**EXERCÍCIOS PROPOSTOS:**
(a) Transcreva, do texto sobre o poder real em Portugal, todo o trecho que começa em "Espaço de debate" e termina em "abandonar o PCP).".
(b) Com base no texto sobre o poder real em Portugal, explique por que motivo Álvaro Cunhal se apressou a infiltrar os serviços administrativos, sobretudo os dos ministérios.

**TEXTO PARA LEITURA:**
↓
Espaço de debate de temas de Economia Portuguesa e de outros que com esta se relacionam, numa perspectiva de desenvolvimento

quinta-feira, janeiro 13, 2011

O Poder Real em Portugal 2010 e a Crise (3ª parte)

[Continuação]
Nesta grande balbúrdia de minigolpes e contra-minigolpes, o PCP não teve oportunidade de levar o País para uma guerra civil porque estava consciente do lema de Lenine: “uma guerra civil só será ganha se o PC tiver a seu lado 50% +1 das Forças Armadas” (Zita Seabra, um dos “braços direitos” de Cunhal, disse-o publicamente mais tarde, ao abandonar o PCP).
Mas Cunhal tinha também aprendido na União Soviética que o “Poder Real” não está só, nem principalmente, nos ministros e secretários de Estado, mas sim nos funcionários administrativos, sobretudos os dos ministérios, muito mais num País fortemente centralizado em Lisboa. A forte centralização de poderes em Portugal ainda hoje persiste. Esses funcionários públicos “de carreira”, e por isso “inamovíveis”, são a verdadeira chave do Poder, seja qual for o Governo corrente (“de Serviço”). Por este motivo, Álvaro Cunhal logo se apressou a conduzir uma infiltração, a maior possível, nos serviços administrativos, principalmente nos dos ministérios, servindo-se para isso dos sindicatos, o da Função Pública e outros que não eram senão (e continuam a não ser) mais do que “engrenagens” do PCP.
↑
**REGISTOS DE DADOS:**
↓
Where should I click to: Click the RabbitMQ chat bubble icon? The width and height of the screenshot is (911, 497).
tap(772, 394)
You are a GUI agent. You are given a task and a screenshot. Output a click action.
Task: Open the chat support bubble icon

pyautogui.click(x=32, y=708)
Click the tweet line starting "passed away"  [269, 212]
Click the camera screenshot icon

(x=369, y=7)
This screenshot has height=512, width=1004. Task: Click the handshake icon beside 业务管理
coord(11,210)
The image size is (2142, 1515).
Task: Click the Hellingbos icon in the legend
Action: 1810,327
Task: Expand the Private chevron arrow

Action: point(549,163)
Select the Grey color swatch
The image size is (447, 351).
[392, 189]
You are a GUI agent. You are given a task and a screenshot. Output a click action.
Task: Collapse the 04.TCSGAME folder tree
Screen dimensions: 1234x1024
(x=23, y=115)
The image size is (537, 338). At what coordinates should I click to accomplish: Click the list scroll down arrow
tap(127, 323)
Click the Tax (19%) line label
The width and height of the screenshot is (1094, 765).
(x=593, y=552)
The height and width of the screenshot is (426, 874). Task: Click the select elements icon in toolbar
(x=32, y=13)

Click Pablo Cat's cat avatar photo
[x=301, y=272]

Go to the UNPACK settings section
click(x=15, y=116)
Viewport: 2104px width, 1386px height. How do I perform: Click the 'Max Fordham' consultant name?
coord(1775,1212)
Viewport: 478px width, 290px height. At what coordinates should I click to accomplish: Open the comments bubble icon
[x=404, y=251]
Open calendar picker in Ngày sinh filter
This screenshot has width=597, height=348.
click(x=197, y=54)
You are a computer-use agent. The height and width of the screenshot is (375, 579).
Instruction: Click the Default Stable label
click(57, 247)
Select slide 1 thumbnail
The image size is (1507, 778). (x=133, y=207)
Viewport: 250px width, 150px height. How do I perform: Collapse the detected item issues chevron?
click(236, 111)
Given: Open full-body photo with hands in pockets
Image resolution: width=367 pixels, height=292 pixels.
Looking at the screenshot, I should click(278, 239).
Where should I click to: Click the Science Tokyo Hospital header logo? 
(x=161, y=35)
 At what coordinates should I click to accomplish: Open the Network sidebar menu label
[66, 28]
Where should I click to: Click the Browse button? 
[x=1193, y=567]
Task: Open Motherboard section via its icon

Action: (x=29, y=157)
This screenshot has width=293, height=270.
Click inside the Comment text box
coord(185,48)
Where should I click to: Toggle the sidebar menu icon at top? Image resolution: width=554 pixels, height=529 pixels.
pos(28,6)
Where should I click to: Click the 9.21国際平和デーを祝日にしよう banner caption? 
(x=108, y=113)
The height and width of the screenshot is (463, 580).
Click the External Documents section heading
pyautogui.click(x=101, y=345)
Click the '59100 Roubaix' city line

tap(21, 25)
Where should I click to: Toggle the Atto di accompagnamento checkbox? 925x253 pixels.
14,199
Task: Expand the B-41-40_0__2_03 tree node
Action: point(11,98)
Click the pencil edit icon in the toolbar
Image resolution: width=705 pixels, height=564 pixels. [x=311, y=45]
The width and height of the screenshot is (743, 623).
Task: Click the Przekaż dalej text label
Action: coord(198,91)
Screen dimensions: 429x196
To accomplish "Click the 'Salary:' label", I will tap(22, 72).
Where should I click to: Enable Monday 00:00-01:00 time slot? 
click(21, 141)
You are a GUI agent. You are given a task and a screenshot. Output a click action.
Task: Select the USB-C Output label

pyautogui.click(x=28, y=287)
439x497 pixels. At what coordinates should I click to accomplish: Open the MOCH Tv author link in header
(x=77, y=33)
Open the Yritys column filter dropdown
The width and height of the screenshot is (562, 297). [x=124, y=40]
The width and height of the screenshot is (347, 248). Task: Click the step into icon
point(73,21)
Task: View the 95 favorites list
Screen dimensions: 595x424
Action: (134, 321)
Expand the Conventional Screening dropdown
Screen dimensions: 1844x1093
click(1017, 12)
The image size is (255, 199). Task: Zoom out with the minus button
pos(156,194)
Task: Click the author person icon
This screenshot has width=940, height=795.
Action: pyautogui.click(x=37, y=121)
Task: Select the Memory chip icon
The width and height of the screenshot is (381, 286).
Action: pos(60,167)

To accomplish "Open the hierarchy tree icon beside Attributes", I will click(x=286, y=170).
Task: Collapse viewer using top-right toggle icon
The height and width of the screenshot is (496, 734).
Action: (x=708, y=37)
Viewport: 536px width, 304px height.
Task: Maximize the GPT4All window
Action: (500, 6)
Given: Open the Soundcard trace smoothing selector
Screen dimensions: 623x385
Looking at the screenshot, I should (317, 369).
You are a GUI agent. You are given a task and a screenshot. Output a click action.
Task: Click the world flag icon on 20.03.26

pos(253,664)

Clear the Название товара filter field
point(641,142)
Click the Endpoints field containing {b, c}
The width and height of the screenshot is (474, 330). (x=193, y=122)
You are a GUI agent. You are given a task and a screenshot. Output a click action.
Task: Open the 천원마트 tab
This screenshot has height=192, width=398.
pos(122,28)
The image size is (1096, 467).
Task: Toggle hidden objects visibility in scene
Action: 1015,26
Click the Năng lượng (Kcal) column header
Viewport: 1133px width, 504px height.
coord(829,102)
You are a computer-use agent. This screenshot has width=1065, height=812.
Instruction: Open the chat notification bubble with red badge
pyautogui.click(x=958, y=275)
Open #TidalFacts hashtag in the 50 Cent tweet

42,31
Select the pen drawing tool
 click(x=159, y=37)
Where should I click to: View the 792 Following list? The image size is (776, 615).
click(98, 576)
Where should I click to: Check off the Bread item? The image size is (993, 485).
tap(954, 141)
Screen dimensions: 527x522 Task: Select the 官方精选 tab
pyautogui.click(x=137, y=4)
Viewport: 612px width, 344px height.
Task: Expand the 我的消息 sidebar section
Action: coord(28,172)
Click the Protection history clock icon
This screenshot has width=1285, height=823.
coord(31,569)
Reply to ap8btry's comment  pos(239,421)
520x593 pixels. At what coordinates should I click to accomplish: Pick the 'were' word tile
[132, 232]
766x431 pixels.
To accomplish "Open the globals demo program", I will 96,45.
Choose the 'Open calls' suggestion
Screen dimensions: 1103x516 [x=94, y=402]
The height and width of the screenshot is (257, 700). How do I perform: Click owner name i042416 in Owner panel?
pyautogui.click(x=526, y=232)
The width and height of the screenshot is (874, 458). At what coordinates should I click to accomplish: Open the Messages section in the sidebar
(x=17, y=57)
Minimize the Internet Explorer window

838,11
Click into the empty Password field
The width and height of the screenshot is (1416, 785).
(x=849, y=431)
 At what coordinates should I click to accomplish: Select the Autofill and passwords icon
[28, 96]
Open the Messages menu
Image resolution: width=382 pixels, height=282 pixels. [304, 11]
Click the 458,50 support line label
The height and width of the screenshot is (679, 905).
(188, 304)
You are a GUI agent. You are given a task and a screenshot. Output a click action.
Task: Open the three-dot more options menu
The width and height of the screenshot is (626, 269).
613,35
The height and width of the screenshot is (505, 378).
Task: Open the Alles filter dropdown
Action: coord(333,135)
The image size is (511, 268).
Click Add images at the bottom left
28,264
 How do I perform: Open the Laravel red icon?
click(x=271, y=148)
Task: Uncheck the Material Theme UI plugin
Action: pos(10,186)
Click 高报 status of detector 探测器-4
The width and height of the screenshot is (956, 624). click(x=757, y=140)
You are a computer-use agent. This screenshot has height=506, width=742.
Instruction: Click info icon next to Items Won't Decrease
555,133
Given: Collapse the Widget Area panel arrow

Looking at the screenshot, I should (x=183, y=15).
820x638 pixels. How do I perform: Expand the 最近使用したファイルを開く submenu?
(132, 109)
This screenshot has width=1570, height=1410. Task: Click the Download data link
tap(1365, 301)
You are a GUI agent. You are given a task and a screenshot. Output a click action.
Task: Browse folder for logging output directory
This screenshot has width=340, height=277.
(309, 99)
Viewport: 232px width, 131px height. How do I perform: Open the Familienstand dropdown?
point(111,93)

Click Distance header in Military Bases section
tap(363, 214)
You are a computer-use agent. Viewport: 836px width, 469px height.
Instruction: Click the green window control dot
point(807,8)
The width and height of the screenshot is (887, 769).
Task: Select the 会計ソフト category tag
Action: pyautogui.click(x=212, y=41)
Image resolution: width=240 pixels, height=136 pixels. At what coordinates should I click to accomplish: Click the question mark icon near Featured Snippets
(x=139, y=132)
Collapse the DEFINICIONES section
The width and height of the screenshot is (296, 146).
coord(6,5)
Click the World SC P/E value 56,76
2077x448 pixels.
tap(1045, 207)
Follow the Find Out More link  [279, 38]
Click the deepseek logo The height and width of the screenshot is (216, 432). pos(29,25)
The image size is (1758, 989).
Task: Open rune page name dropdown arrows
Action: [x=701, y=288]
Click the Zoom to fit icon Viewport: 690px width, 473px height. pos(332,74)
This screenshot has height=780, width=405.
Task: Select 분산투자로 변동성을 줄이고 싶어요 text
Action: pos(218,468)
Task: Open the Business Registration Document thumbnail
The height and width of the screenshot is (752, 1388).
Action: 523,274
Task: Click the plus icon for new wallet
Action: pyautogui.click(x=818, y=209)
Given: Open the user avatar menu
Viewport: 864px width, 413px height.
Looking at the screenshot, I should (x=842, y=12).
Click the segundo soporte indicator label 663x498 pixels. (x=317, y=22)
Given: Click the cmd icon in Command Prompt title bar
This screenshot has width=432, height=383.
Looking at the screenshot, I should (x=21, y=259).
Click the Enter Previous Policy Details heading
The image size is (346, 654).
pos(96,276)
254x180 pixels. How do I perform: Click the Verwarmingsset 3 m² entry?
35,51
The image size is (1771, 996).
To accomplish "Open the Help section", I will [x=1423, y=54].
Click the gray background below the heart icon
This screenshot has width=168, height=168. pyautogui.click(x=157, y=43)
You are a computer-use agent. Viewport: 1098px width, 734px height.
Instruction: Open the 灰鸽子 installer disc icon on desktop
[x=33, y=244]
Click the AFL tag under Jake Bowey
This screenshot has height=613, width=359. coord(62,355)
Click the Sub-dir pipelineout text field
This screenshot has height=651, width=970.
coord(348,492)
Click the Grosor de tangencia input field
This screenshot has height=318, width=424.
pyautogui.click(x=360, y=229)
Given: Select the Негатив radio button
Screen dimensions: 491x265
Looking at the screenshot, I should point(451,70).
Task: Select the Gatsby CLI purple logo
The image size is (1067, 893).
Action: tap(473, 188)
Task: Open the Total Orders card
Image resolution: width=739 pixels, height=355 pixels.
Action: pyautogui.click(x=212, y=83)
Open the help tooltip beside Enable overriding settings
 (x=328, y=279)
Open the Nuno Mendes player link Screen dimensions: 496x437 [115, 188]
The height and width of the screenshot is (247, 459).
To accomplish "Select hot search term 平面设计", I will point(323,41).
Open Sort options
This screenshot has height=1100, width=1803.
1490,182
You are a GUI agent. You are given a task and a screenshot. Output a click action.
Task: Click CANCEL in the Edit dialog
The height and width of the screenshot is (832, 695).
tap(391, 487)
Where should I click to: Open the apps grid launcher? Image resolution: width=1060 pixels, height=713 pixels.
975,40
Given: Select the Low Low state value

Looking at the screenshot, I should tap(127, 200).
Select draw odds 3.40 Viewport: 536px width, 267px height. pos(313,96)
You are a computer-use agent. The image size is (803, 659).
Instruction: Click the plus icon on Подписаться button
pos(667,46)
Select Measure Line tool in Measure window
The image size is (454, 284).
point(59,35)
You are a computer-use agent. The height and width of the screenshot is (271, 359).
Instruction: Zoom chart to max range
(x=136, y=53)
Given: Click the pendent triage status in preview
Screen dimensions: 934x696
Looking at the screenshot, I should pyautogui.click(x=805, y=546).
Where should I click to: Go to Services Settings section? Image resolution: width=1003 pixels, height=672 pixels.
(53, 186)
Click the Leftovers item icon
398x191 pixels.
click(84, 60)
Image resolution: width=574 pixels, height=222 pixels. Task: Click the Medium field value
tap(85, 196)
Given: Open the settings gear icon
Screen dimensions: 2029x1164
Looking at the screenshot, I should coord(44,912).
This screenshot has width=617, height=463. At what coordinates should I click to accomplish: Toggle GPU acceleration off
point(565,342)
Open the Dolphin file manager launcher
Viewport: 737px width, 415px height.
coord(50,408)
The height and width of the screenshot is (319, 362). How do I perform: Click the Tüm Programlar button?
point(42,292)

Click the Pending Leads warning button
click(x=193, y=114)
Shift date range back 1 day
↑
**RESOLUÇÃO DOS EXERCÍCIOS:**
(a)
Espaço de debate de temas de Economia Portuguesa e de outros que com esta se relacionam, numa perspectiva de desenvolvimento

quinta-feira, janeiro 13, 2011

O Poder Real em Portugal 2010 e a Crise (3ª parte)

[Continuação]
Nesta grande balbúrdia de minigolpes e contra-minigolpes, o PCP não teve oportunidade de levar o País para uma guerra civil porque estava consciente do lema de Lenine: “uma guerra civil só será ganha se o PC tiver a seu lado 50% +1 das Forças Armadas” (Zita Seabra, um dos “braços direitos” de Cunhal, disse-o publicamente mais tarde, ao abandonar o PCP).

(b) Cunhal tinha aprendido na União Soviética que o "Poder Real" reside sobretudo nos funcionários administrativos, e não principalmente nos ministros e secretários de Estado, o que pesa ainda mais num país fortemente centralizado em Lisboa. Esses funcionários públicos "de carreira" são "inamovíveis" e, por isso, constituem a verdadeira chave do Poder, seja qual for o Governo em funções.